This work addresses the inconsistency in synchronization strategies arising from heterogeneous sensor sampling rates in asynchronous data stream monitoring by introducing a novel tempo type system for the RTLola language. By formally capturing the semantics of tempo annotations and integrating type-theoretic principles with machine-checked proofs in Coq, the system enables, for the first time, static verification of synchronization consistency across asynchronous streams. We develop this type system over a core fragment of RTLola and provide a machine-verified proof of its soundness, guaranteeing that users cannot express unrealizable synchronization logic. This ensures the temporal correctness of generated monitors, thereby enhancing the reliability of runtime verification in asynchronous settings.

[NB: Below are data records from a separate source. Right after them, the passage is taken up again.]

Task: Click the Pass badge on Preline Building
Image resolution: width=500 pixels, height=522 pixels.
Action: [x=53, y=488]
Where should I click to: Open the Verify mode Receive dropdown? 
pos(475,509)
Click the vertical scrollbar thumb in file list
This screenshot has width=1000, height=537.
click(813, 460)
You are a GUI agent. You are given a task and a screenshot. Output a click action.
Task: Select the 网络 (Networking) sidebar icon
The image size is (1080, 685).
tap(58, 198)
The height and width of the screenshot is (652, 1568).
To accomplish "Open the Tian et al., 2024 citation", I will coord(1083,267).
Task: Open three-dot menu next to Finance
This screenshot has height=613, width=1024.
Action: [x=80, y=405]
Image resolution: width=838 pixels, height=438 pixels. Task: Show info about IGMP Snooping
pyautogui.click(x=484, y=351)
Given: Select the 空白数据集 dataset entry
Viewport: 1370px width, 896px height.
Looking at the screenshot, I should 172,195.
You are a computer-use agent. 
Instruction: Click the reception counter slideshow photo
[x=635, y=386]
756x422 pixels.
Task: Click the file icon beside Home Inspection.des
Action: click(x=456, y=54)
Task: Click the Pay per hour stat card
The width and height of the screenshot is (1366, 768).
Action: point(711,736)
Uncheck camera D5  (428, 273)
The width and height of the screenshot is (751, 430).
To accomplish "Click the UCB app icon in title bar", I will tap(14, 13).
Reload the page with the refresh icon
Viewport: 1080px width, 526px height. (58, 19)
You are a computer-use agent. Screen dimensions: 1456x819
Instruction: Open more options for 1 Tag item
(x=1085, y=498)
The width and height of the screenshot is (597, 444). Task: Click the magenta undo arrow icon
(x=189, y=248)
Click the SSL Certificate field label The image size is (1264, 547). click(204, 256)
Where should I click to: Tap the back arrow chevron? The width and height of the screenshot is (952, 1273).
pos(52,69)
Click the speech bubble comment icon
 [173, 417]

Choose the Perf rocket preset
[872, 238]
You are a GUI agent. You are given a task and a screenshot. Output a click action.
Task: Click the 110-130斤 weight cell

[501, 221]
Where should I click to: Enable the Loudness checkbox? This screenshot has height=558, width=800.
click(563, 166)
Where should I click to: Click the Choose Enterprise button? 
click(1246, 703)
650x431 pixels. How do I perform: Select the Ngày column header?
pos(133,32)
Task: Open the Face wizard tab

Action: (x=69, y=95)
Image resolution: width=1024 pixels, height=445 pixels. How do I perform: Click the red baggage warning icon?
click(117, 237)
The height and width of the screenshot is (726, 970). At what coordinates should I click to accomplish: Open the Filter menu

Stream-based monitoring is a runtime verification approach where a monitor aggregates streams of input data from sensors and other sources to give real-time statistics and assessments of a system's health. One of the central challenges in designing reliable stream-based monitors is to deal with the asynchronous nature of data streams: in concrete applications, the different sensors being monitored produce values at different speeds, and it is the monitor's responsibility to correctly react to the asynchronous arrival of different streams of values. To ease this process, modern frameworks for stream-based monitoring such as RTLola enable users to finely specify data synchronization policies via a system of pacing annotations. While this feature simplifies the design of monitors, it can also lead users to write inconsistent policies, where synchronization between two streams is explicitly requested via annotations, but cannot always be achieved. To mitigate this issue, this paper presents pacing types, a novel type system implemented in RTLola to ensure that monitors for asynchronous streams are free of timing inconsistencies. We give a formal semantics to pacing annotations for a core fragment of RTLola, and present a soundness proof of the pacing type system. For an additional level of guarantees, we machine-checked the soundness proof using the Rocq proof assistant.